• **Objectives**
**A.** Answer these from the Hall & Oates article below, one line each:
(i) What word does it use to describe Daryl Hall's voice?
(ii) Which of the two is called the man with the mustache?
(iii) Which hall of fame has enshrined the pair?
**B.** Please quote the passage of the Hall & Oates article below that opens with the words containing "Hall and Oates live" and closes with "American popular music.".
**C.** Write what comes next in the article about Hall & Oates below, picking up after its final sentence.

• **Extracted text**
--------------------------------
What Fans Might Not Know About Hall & Oates

Daryl Hall and John Oates — or just plain Hall and Oates — are one of the most successful groups in rock music history, and altogether the biggest ever two-man act. In the 1970s, and especially in the 1980s, the combination of the honey-smooth voice of Daryl Hall and the choppy guitar work of John Oates, propelled one soulful, poppy, edgy hit after another. The pair topped the charts and then held a spot on almost every soft rock radio station's playlist until the end of time. Among the catchy, familiar, and totally irresistible songs in the Hall and Oates canon of classics: "Rich Girl," "She's Gone," "Sara Smile," "You Make My Dreams," "Private Eyes," "Maneater," "I Can't Go For That (No Can Do)," and "Kiss On My List."

Hall and Oates live on through not just their music, but via their goofy music videos, enshrinement in the Rock and Roll Hall of Fame, and regular concert tours. Here's a look back to those heady years when that blond guy (Hall) and the man with the mustache (Oates) helped rule over American popular music.
--------------------------------
• **Dataset extract**
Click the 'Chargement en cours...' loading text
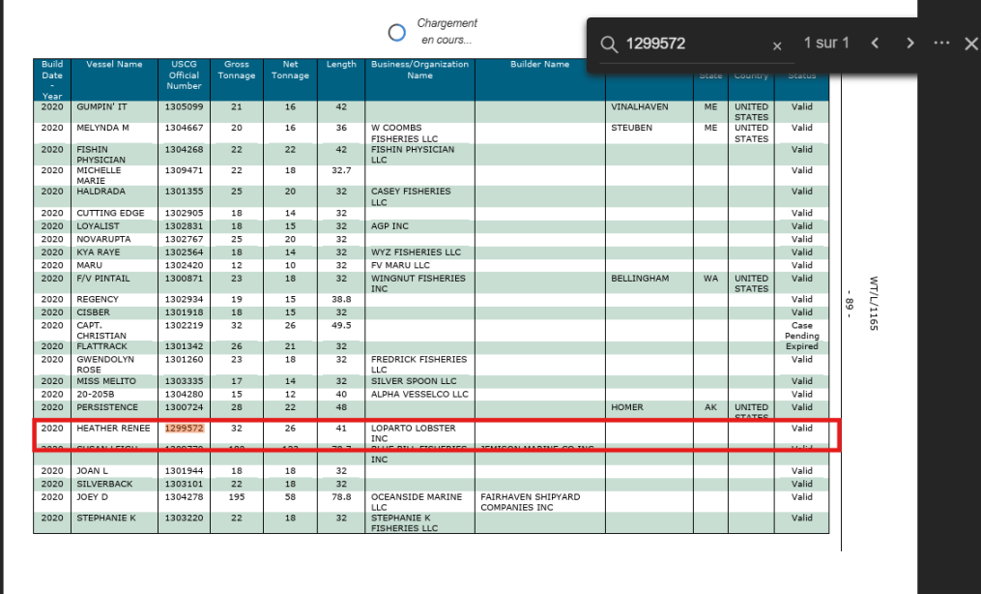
--------------------------------
• **Responses to the tasks**
**A.**
(i) Honey-smooth
(ii) John Oates
(iii) The Rock and Roll Hall of Fame

**B.**
Hall and Oates live on through not just their music, but via their goofy music videos, enshrinement in the Rock and Roll Hall of Fame, and regular concert tours. Here's a look back to those heady years when that blond guy (Hall) and the man with the mustache (Oates) helped rule over American popular music.

**C.**
When Hall met Oates

As a teenager growing up in Philadelphia in the 1960s, Daryl Hall was a member of a vocal group called the Temptones, and in 1967, they were scheduled to perform at the Adelphi Ballroom in West Philadelphia. Lots of R&B groups were on the lineup that night, including the Masters, a band that counted local musician John Oates among its members. "Suddenly, right before we were due to go on, a fight broke out between rival high-school fraternities," Hall told The Independent. "There were chains and knives and shots rang out. Obviously the show was over." The ballroom was on a higher floor of the building and to escape unscathed, Hall had to hop into a large elevator. Oates was already on board, and they started talking, commiserating about how neither of their groups got to perform that night, and realizing that they both attended Temple University.

After that, they'd see each other around campus and wound up hanging around with the same people and eventually became roommates. "It wasn't until about 1971," Hall said, "that we actually tried making music together." That means it took Hall and Oates four years after meeting to figure out that they had musical chemistry.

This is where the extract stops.